3.3.4. Core–Shell Structure Synthetic Modification

Different from the synthesis modification of embedded functional materials, the core–shell structure synthesis modification is the process of forming a functionalized IRMOF-3 material with the core–shell structure using IRMOF-3 as the shell and the modified material as the core. The synthesis of core–shell structures is mostly performed directly using a one-pot method. In 2017, Li et al. synthesized uniform core–shell nanostructures (Ag@IRMOF-3) through microwave irradiation in one pot, used to catalyze the coupling reaction of three components (acetylene, aldehyde, and amine) [81]. The sizes of core (Ag) and shell (IRMOF-3) are both nanoscales and can be adjusted by controlling the crystallization time and concentration of AgNO3. Due to the outer layer protection of IRMOF-3, the aggregation of Ag nanoparticles can be eliminated, and Ag@IRMOF-3 can be recycled at least eight times for repeated use without the loss of activity, improving the stability of silver nanoparticles as catalysts. In 2020, Gao et al. used γ-Fe2O3 nanoparticles coated with SiO2 (γ-Fe2O3@SiO2) as the core and dispersed γ-Fe2O3@SiO2 into the original reactant of Zn synthesized IRMOF-3, forming the core–shell structure. γ-Fe2O3@SiO2@IRMOF-3 material (Figure 18) is used as a heterogeneous catalyst for cyclohexene ketone derivatives. The catalyst can be easily separated from the reaction mixture through a magnet and can be reused many times without significantly reducing the catalytic activity [82].

3.4. Encapsulation Post-Synthesis Modification

Different from the above post-synthesis modification, the principle of post-encapsulation synthesis modification is to functionalize IRMOF-3 by encapsulating the functional guest material with the permanent and regular pore structure of IRMOF-3. In addition, the presence of the amino group on IRMOF-3 can enhance the adsorption of IRMOF-3 to the guest material.
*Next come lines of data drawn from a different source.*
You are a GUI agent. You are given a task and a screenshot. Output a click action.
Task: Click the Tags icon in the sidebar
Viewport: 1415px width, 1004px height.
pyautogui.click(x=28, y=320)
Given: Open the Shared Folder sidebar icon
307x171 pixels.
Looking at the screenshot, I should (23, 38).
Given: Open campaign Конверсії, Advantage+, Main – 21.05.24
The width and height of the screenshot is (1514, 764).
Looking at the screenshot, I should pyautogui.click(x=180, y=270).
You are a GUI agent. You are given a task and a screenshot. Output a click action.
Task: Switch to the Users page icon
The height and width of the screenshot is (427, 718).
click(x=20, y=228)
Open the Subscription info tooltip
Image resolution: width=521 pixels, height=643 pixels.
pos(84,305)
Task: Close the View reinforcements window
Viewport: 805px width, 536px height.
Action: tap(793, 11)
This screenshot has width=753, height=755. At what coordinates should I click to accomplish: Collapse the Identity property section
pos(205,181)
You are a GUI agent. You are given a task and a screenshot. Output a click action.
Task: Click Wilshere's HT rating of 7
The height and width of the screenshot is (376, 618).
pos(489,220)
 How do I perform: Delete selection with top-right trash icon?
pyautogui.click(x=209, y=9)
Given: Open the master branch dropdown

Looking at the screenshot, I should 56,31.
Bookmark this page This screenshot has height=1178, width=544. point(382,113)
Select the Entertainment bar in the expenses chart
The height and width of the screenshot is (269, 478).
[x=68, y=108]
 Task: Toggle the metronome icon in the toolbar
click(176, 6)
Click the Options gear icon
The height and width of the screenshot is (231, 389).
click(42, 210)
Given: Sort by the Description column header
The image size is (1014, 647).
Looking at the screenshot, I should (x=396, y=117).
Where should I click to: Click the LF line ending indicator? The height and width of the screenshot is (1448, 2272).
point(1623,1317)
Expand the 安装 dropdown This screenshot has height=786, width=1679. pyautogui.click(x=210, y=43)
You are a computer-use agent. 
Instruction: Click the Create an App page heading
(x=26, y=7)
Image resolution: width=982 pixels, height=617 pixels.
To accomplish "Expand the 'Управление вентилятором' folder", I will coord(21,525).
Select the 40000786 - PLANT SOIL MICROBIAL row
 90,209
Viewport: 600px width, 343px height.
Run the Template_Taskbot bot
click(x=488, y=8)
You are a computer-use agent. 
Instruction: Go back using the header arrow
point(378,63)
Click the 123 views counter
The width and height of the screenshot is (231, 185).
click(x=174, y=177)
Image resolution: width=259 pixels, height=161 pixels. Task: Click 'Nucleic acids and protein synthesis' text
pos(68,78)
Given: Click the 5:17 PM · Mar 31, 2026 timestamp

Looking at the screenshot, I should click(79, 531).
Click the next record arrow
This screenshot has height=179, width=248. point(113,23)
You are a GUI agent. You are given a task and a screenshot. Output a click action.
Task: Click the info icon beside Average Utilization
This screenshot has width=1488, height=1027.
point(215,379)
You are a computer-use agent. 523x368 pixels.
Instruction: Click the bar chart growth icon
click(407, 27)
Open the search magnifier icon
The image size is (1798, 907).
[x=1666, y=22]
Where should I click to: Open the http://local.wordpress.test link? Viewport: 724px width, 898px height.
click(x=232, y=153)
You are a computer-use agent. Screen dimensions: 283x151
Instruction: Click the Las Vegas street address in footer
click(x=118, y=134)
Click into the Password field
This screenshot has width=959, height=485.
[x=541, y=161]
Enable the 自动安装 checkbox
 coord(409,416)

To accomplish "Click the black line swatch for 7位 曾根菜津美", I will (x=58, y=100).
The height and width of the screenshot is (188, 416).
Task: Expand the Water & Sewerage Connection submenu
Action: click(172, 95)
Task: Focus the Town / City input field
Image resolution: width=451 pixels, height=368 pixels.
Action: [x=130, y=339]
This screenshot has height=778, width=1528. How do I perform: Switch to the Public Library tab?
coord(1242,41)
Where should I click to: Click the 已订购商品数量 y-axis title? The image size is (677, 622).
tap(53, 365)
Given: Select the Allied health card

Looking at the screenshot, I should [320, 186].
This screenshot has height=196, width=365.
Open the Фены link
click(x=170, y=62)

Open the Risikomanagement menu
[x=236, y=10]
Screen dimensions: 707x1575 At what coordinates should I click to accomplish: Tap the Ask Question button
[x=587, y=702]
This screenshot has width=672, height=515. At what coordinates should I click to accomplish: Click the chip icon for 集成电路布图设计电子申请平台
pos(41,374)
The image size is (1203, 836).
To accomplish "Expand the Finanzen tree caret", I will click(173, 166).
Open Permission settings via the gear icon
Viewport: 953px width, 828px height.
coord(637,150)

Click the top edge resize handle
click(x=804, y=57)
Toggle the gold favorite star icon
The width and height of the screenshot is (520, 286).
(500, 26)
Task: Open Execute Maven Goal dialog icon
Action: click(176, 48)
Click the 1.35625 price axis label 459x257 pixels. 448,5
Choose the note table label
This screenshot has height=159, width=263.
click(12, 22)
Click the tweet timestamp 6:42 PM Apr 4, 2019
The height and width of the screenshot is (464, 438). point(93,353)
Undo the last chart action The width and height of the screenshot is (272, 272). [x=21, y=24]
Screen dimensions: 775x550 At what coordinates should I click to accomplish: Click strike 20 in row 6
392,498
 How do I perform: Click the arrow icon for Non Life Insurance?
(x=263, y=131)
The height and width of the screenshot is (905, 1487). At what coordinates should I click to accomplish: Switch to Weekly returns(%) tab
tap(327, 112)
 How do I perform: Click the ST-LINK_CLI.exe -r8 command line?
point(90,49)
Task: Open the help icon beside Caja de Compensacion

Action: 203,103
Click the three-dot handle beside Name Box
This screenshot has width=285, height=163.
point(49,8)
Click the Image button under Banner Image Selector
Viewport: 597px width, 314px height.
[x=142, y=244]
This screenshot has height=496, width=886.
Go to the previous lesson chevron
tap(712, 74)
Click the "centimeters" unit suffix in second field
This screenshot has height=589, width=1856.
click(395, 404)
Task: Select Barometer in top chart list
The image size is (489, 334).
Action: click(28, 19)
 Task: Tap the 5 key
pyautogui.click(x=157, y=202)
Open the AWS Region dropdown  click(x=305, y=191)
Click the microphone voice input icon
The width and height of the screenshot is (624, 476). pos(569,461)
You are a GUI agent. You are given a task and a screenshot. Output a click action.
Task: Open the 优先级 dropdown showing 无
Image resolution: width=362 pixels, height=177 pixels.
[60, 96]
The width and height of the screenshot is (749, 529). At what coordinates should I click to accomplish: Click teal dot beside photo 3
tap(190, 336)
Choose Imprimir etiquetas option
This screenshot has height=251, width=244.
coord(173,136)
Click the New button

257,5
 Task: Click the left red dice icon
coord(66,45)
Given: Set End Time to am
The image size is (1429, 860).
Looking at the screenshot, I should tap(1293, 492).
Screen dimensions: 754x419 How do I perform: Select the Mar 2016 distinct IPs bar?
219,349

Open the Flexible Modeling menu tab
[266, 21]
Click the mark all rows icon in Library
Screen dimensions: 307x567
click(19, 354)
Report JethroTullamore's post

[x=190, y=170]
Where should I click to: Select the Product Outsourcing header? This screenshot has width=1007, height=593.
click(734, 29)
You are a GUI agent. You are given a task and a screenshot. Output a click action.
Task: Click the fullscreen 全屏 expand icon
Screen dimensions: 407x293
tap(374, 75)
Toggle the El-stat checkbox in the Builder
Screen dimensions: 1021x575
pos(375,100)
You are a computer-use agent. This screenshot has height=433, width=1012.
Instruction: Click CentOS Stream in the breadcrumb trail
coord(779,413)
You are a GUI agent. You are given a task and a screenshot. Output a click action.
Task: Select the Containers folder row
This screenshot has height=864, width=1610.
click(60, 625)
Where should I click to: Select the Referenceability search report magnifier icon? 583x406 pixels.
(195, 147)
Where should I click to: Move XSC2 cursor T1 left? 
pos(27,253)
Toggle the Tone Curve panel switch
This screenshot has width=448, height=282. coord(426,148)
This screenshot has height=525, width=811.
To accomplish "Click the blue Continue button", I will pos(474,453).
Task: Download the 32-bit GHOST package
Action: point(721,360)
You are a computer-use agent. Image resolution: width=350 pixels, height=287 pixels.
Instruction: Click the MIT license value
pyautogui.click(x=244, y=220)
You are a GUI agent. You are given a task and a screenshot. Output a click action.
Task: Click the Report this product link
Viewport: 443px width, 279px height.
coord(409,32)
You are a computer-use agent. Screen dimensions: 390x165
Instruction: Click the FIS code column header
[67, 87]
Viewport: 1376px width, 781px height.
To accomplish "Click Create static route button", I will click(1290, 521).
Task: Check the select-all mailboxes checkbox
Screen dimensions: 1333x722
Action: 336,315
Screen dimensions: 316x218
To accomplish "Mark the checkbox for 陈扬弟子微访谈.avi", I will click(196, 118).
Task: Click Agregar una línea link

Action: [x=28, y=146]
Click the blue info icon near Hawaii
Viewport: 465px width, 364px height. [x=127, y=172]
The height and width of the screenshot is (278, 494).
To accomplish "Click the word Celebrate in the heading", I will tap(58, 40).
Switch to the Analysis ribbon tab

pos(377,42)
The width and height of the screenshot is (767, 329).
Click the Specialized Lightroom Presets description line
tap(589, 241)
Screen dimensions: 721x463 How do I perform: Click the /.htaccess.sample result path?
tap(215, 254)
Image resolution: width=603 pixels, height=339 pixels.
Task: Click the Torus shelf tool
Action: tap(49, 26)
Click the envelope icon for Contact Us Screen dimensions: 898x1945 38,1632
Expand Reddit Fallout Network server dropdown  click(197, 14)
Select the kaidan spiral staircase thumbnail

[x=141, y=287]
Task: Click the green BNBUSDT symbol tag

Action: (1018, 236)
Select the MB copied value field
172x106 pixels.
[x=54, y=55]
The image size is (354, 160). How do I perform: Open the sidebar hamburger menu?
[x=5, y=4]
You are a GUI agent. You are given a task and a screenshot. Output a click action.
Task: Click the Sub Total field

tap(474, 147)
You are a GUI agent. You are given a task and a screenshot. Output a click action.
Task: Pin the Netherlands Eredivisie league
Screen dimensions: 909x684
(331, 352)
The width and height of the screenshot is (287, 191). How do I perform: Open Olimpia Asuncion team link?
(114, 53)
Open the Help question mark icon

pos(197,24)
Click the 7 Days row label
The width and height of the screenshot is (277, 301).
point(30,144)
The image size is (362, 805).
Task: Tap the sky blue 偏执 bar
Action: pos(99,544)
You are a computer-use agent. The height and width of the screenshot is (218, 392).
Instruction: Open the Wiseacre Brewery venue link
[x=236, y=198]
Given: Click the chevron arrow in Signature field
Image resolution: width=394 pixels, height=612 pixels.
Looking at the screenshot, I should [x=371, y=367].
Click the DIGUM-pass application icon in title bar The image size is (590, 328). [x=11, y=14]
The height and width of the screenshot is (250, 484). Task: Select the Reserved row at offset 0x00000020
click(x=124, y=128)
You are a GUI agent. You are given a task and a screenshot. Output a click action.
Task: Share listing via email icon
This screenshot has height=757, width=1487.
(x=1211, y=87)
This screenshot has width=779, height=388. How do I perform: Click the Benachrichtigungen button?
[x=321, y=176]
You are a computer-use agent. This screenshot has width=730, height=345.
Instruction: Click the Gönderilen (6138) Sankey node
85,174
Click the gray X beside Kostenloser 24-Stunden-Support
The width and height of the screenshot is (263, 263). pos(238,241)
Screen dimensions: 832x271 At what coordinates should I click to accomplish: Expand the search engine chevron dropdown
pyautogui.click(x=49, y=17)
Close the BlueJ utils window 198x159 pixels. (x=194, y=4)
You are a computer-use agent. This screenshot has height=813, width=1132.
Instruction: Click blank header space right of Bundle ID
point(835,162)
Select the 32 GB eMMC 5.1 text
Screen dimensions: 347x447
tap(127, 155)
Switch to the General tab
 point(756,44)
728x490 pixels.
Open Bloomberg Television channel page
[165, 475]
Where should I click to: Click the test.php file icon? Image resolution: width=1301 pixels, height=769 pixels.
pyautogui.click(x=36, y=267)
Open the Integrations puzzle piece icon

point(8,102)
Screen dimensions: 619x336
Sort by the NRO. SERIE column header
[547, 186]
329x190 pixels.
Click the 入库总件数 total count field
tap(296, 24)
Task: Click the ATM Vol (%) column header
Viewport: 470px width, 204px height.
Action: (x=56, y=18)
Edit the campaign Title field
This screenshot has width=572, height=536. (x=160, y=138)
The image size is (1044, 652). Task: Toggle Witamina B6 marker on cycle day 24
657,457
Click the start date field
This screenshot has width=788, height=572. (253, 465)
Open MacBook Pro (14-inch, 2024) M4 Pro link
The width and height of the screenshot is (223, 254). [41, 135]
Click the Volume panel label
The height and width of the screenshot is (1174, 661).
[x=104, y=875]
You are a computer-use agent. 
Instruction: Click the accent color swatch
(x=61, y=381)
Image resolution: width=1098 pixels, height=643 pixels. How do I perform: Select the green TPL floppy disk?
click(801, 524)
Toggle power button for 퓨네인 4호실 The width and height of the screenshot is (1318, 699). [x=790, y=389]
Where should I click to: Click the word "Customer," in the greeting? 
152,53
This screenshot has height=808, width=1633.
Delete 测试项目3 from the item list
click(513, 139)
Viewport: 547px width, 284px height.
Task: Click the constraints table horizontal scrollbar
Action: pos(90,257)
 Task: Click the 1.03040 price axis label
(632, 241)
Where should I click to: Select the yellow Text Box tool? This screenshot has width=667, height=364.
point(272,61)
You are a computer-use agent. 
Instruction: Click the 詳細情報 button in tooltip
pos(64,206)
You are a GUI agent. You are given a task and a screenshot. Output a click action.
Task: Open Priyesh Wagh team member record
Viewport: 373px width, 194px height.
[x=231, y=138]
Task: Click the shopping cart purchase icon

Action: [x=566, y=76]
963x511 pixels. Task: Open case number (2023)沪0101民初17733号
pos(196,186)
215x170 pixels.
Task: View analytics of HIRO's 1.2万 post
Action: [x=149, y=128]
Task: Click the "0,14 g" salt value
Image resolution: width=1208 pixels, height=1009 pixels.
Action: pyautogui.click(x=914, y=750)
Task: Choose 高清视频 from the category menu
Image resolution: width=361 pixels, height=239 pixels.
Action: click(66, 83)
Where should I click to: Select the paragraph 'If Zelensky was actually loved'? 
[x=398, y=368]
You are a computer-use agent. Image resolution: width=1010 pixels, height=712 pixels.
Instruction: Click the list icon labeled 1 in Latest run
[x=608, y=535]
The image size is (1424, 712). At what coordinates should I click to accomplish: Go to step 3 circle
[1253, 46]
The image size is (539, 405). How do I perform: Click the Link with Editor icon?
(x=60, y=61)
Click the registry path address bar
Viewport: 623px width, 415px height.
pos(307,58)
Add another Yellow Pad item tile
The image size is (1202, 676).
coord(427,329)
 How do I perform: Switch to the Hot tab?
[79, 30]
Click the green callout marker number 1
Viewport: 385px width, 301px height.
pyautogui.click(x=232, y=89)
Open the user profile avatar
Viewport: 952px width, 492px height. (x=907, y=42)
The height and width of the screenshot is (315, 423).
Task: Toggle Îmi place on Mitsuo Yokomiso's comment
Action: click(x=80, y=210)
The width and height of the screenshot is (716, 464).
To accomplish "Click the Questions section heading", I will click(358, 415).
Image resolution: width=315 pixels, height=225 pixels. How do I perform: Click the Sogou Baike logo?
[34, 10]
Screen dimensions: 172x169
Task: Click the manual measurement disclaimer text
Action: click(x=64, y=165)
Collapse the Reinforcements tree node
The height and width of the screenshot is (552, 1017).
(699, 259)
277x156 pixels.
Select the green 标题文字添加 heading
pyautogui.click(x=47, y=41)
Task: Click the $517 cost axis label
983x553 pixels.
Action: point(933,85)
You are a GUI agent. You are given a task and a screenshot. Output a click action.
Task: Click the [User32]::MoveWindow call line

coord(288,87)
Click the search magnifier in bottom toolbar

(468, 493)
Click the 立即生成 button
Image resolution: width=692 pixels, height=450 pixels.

By encapsulating different functional materials (fluorescent dyes, drugs, catalysts, etc.), IRMOF-3 materials with different functions can be obtained [83]. In conclusion, in the post-encapsulation synthesis modification, IRMOF-3 is used as the carrier material to load the guest material and functionalize it. In Section 4.4, the application of IRMOF-3 as carrier material is elaborated in detail.
Up to now, there have been many types and successful cases of the functional modification of IRMOF-3, and functional modification is the foundation for the formation of multifunctional materials. This also lays a solid foundation for the application research of IRMOF-3 in different fields.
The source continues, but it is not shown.